ISTRUZIONI ESERCIZIO:
Copia per intero il testo dell'ordinanza della Cassazione, senza cambiare nulla.

Ordinanza di Cassazione Civile Sez. 5 Num. 15548 Anno 2024
Civile Ord. Sez. 5 Num. 15548 Anno 2024
Presidente: COGNOME NOME
Relatore: NOME
Data pubblicazione: 04/06/2024
ORDINANZA
sul ricorso iscritto al n. 13025/2021 R.G. proposto da:
RAGIONE_SOCIALE, elettivamente domiciliata in INDIRIZZO, presso l’AVVOCATURA GENERALE DELLO STATO (P_IVA) che la rappresenta e difende
-ricorrente-
contro
COGNOME NOME, elettivamente domiciliato in INDIRIZZO, presso lo studio dell’avvocato COGNOME (CODICE_FISCALE) che lo rappresenta e difende unitamente all’avvocato COGNOME NOME (CODICE_FISCALE)
-controricorrente-
avverso SENTENZA di COMM.TRIB.REG. del LAZIO-ROMA n. 3534/2020 depositata il 16/11/2020.
Udita la relazione svolta nella camera di consiglio del 12/04/2024 dal Consigliere NOME COGNOME.

DATI ARCHIVIATI:
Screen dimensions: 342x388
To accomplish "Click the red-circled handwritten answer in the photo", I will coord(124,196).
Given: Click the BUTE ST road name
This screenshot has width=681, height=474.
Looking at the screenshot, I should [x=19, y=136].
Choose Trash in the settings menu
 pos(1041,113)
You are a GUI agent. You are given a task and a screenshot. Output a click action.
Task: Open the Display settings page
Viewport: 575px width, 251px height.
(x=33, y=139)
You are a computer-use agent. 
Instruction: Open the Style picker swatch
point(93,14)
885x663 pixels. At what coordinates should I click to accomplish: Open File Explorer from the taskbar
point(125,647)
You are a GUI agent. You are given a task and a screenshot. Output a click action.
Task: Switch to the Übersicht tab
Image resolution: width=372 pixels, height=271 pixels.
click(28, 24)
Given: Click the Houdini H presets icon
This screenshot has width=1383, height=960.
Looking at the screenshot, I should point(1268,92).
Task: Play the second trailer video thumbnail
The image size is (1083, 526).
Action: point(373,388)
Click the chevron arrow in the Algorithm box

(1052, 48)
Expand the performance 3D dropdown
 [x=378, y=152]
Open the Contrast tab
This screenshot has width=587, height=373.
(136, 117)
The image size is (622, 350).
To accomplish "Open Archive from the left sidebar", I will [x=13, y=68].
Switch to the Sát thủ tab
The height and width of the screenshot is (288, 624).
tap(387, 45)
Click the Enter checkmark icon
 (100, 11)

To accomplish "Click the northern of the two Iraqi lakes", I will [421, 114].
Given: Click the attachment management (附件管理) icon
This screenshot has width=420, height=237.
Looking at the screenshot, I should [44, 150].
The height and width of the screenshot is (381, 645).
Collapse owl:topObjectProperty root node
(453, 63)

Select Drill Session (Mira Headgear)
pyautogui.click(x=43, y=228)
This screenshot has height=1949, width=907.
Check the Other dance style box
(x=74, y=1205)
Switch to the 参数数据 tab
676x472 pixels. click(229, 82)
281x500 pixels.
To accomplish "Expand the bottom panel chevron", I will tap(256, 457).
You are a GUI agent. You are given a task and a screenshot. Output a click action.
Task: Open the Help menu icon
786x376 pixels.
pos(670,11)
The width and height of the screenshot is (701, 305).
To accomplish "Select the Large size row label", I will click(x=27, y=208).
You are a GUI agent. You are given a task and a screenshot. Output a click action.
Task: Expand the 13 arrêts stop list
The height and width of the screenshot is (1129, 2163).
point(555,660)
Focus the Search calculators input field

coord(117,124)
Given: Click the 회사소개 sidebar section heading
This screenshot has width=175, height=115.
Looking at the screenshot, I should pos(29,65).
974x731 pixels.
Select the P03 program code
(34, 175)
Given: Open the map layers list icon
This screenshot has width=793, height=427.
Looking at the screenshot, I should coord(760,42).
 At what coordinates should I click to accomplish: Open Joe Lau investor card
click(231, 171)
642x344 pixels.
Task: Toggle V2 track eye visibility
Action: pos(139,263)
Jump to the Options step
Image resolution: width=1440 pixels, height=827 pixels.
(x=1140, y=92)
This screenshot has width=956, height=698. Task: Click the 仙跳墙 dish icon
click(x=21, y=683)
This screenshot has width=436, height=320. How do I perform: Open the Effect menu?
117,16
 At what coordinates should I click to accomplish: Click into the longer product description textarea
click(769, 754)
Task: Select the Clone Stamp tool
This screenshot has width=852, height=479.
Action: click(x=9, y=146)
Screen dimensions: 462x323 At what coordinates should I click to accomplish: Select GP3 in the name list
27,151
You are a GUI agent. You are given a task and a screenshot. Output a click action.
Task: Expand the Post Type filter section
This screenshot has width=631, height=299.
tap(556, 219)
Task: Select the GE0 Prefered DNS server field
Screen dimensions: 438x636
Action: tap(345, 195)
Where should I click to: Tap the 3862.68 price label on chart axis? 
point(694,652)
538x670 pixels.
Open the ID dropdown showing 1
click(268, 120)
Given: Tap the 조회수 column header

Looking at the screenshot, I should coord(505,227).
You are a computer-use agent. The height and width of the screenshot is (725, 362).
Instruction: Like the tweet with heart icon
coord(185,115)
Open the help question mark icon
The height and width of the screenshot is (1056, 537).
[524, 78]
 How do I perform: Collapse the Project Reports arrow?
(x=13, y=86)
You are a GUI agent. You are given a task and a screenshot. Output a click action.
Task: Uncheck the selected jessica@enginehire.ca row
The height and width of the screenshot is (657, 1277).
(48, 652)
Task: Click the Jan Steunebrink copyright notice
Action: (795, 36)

RISULTATO:
Ordinanza di Cassazione Civile Sez. 5 Num. 15548 Anno 2024
Civile Ord. Sez. 5 Num. 15548 Anno 2024
Presidente: COGNOME NOME
Relatore: NOME
Data pubblicazione: 04/06/2024
ORDINANZA
sul ricorso iscritto al n. 13025/2021 R.G. proposto da:
RAGIONE_SOCIALE, elettivamente domiciliata in INDIRIZZO, presso l’AVVOCATURA GENERALE DELLO STATO (P_IVA) che la rappresenta e difende
-ricorrente-
contro
COGNOME NOME, elettivamente domiciliato in INDIRIZZO, presso lo studio dell’avvocato COGNOME (CODICE_FISCALE) che lo rappresenta e difende unitamente all’avvocato COGNOME NOME (CODICE_FISCALE)
-controricorrente-
avverso SENTENZA di COMM.TRIB.REG. del LAZIO-ROMA n. 3534/2020 depositata il 16/11/2020.
Udita la relazione svolta nella camera di consiglio del 12/04/2024 dal Consigliere NOME COGNOME.